Palma
Composer and professor Paul Salerni showcases "Palma," the third piece in a trilogy of fable-inspired works
In celebration of their 50th anniversaries, WVIA Radio and The Northeastern Pennsylvania Philharmonic jointly commissioned and presented on November 4 the world premiere of Palma, a fable for narrator, young string players, young chorus and symphonic orchestra with music by Paul Salerni and text by Dana Gioia.
Premiering at the Scranton Cultural Center, this newly commissioned selection completed a trilogy of fable-inspired works by Salerni, who is the NEH Distinguished Chair in the Humanities at Lehigh and director of the Lehigh University Philharmonic. The work features the main character, Palma, who struggles to make a living tilling the soil but loves to play music on a cherished and magical violin. Set long ago in Italy, Palma is named after Salerni’s mother, who was born in Carbondale, a mining town in the Scranton/Wilkes-Barre region.
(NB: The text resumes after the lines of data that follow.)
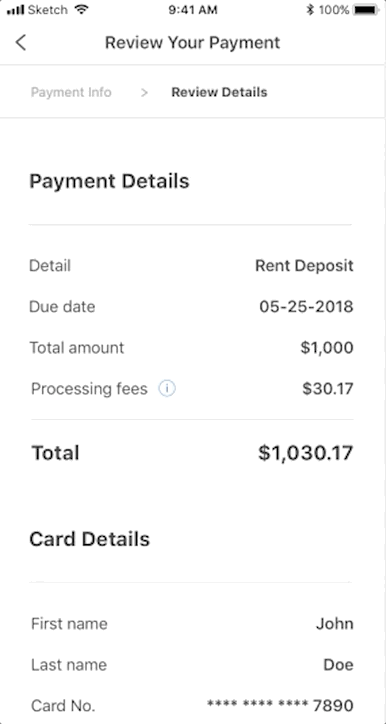Tap the Wi-Fi status icon
This screenshot has height=724, width=386.
coord(82,9)
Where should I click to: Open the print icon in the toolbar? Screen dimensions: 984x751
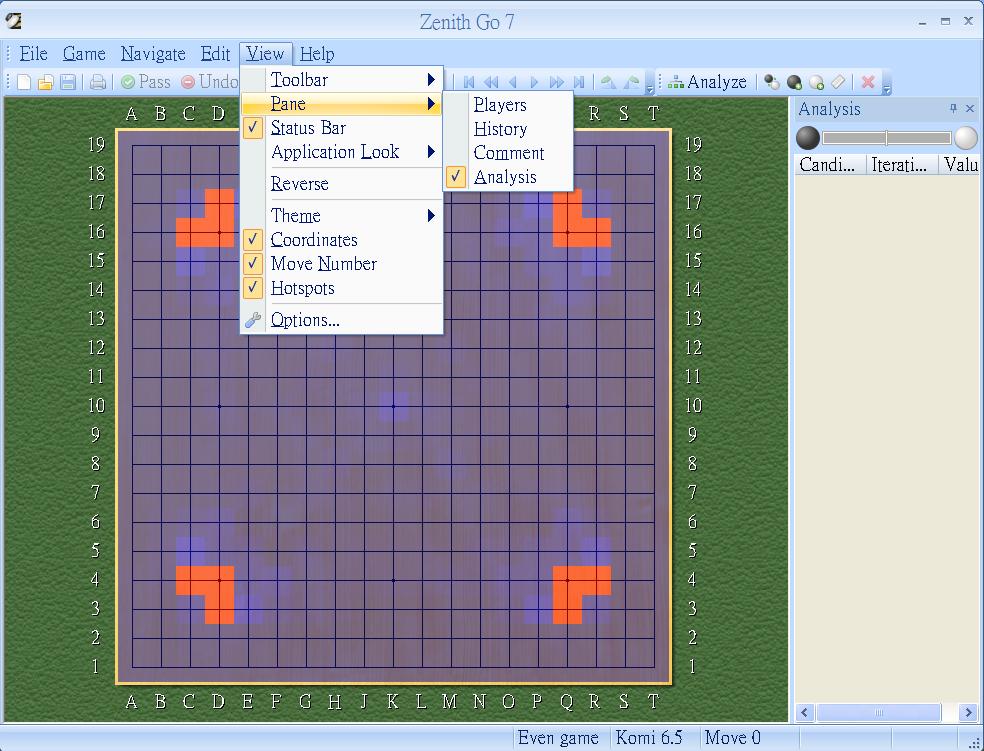tap(97, 82)
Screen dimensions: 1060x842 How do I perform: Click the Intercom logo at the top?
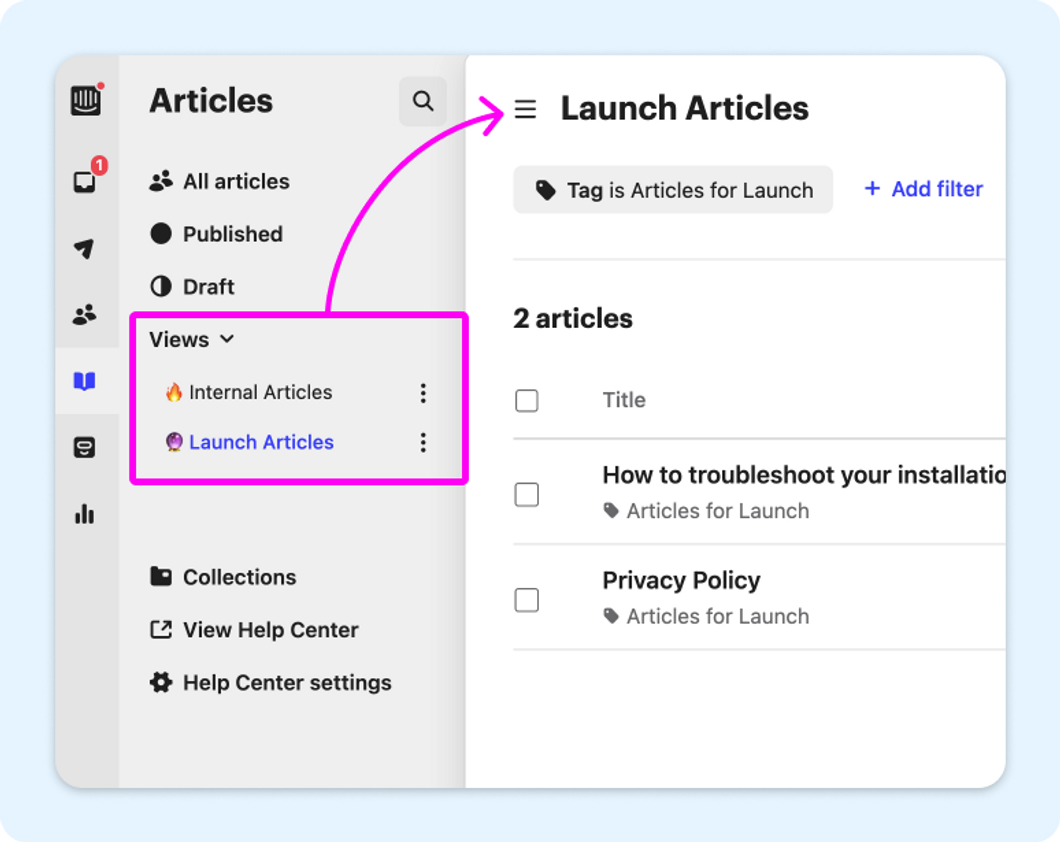point(87,100)
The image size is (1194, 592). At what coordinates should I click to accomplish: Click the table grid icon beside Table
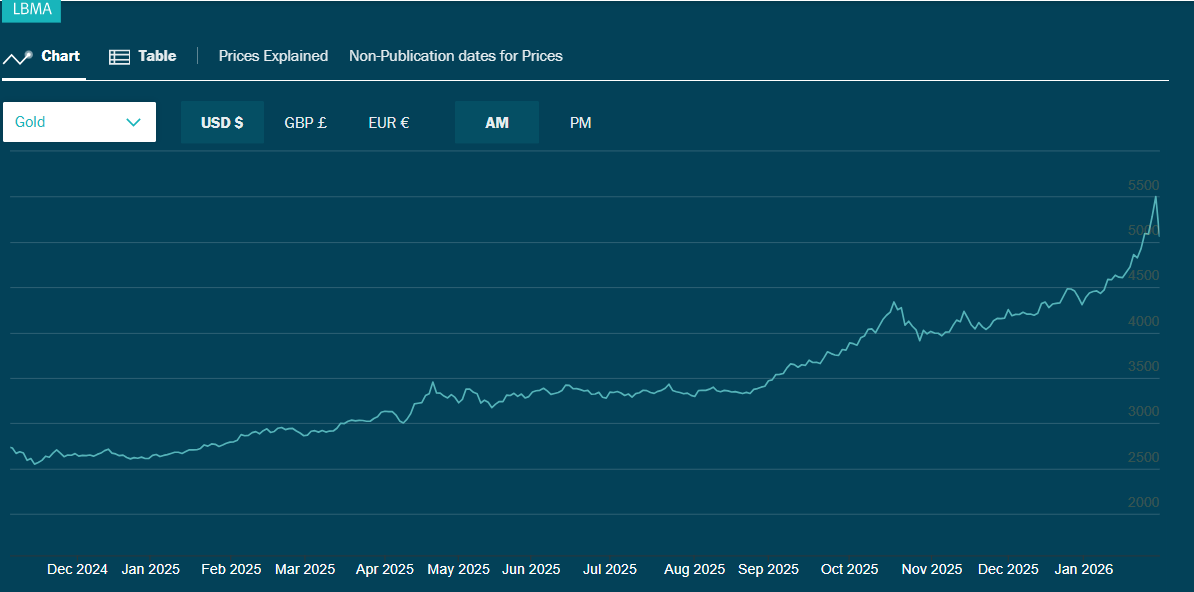coord(119,57)
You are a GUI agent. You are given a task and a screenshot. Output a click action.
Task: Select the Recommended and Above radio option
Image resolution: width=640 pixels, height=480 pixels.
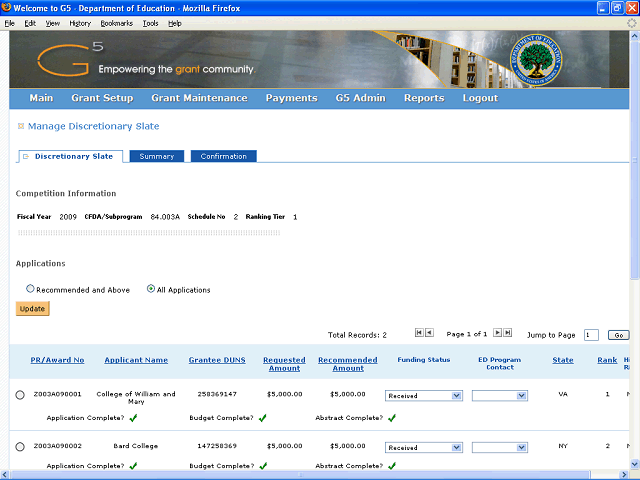[x=30, y=289]

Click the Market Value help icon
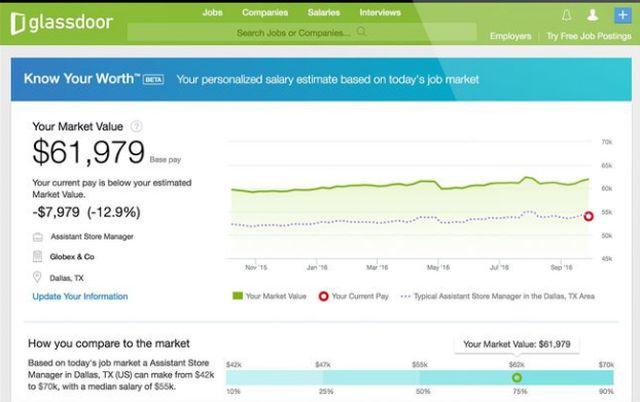coord(137,126)
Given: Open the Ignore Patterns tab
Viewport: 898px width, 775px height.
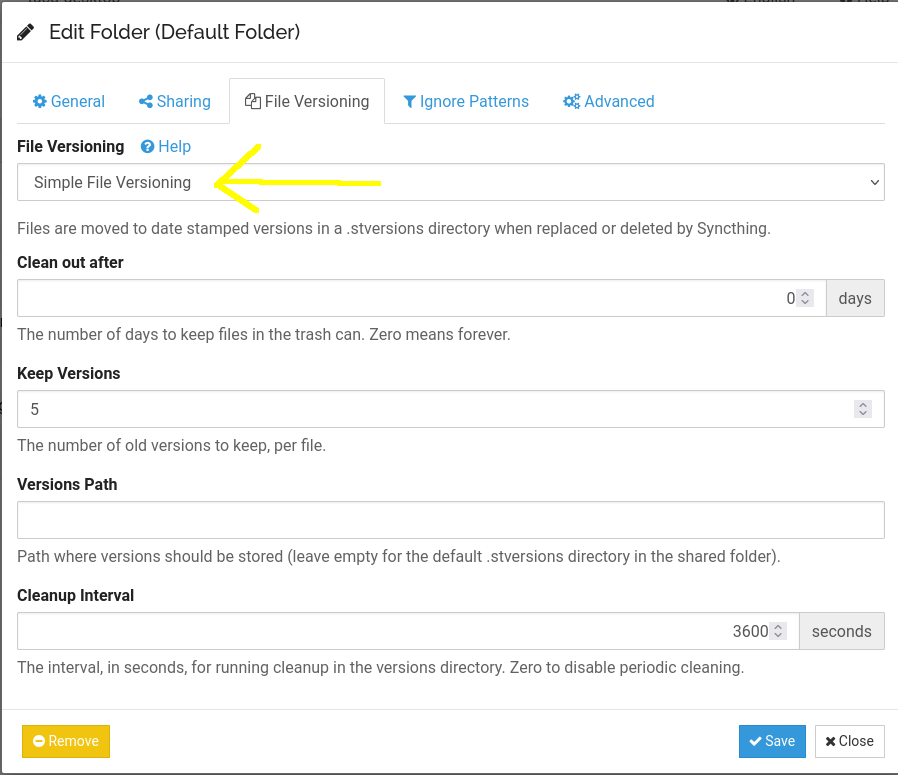Looking at the screenshot, I should coord(465,101).
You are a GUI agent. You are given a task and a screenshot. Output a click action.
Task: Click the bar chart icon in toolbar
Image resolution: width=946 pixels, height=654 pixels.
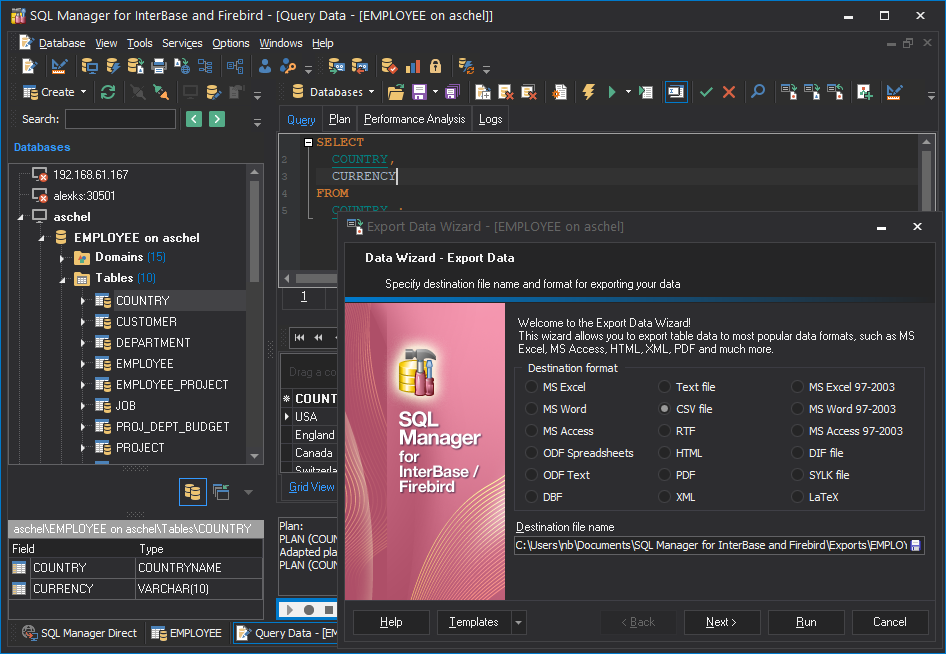tap(413, 66)
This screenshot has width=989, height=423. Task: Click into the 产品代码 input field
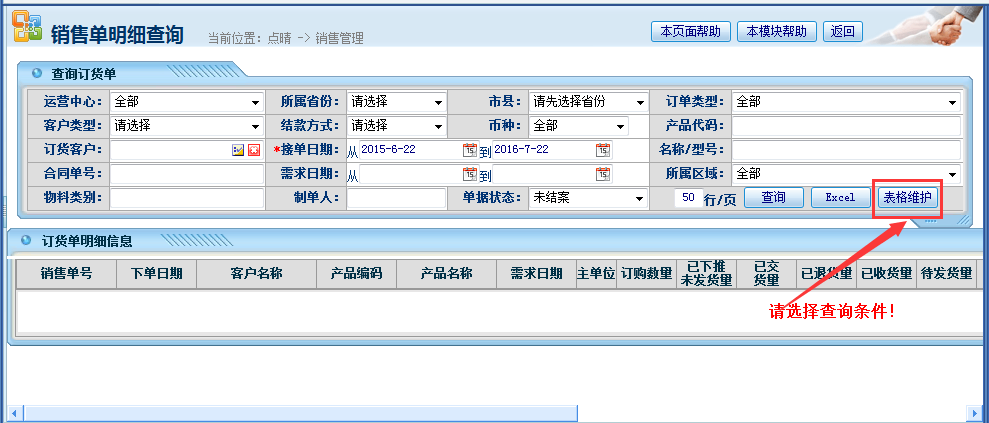point(845,126)
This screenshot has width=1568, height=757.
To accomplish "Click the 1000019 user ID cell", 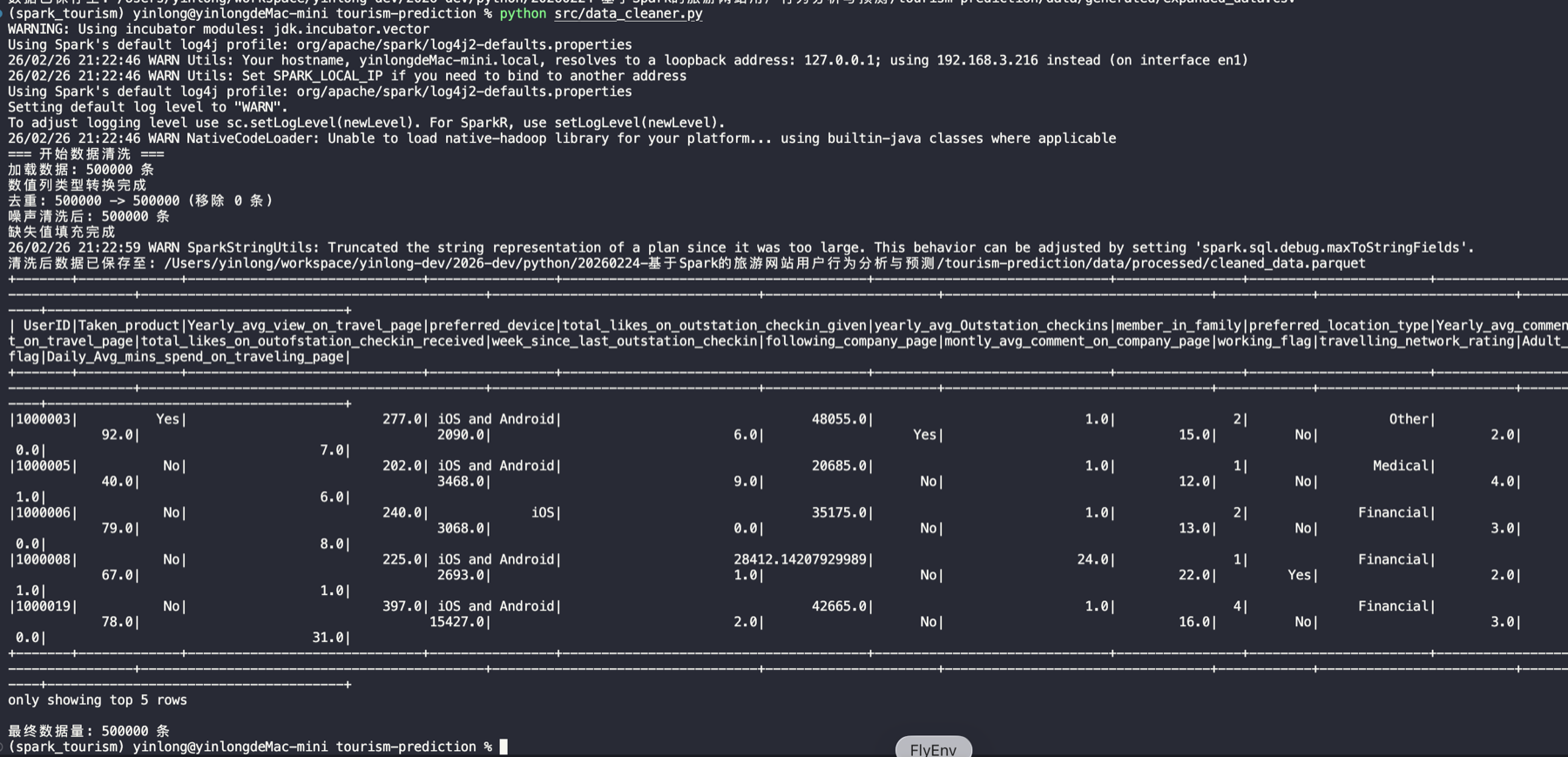I will 43,606.
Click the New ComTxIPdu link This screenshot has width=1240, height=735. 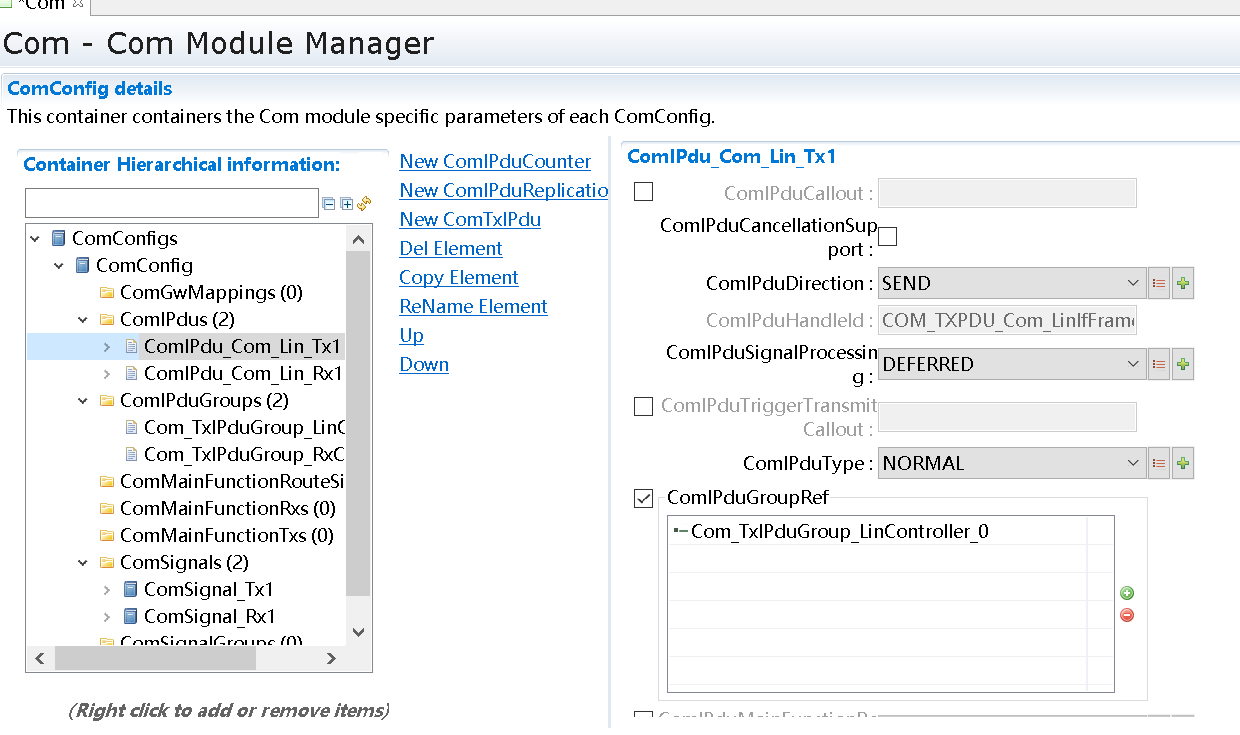click(470, 219)
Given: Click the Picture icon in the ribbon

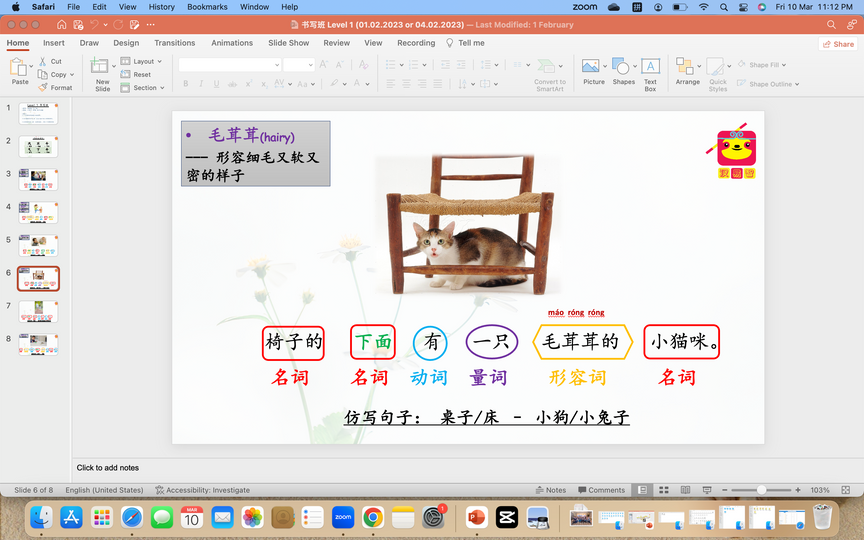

Salerni says the idea for Palma had been percolating since 2016 while he was on academic leave. It was left unfinished because he didn’t think he would have an opportunity to have it performed. A year ago, WVIA program director Erica Funke suggested commissioning a new work as a salute to the station and its popular collection of programming serving northeast Pennsylvania. After discussing the commission with Funke, Salerni realized Palma would be the ideal piece and finished the work in six months.
Salerni loves Italian fables, and his previous two are titled The Big Sword and The Little Broom and The Old Witch and the New Moon. Palma had Salerni collaborating with Gioia, the former Poet Laureate of California and Chairman of the National Endowment for the Arts. Gioia had written the texts for the narratives of the two previous fables. That’s not all they have done together. Salerni’s one-act opera Tony Caruso’s Final Broadcast, with a libretto by Gioia, won the National Opera Association’s Chamber Opera competition. Salerni and Gioia have written a second one-act together (Haunted), and Salerni has set 15 of Gioia’s poems to music.
“I said, ‘Dana, they want me to write a piece, and I want to do another Italian fable.’ This fable actually comes from the region from which my paternal grandparents emigrated (the Abruzzo). The original version in Italo Calvino’s collection is called Joseph Ciufolo. I wanted to have a female protagonist because I wanted to name the piece after my mother,” he says. “So, Dana modified the narrative and wrote the words that the chorus would sing.”
Salerni is bringing Palma to Lehigh February 16 for performances by the Lehigh University Philharmonic in Zoellner Arts Center. The performance that night will include all three Italian fables and also feature violinist Diane Monroe, who is one of the Music Department’s Horger Artists-in-Residence.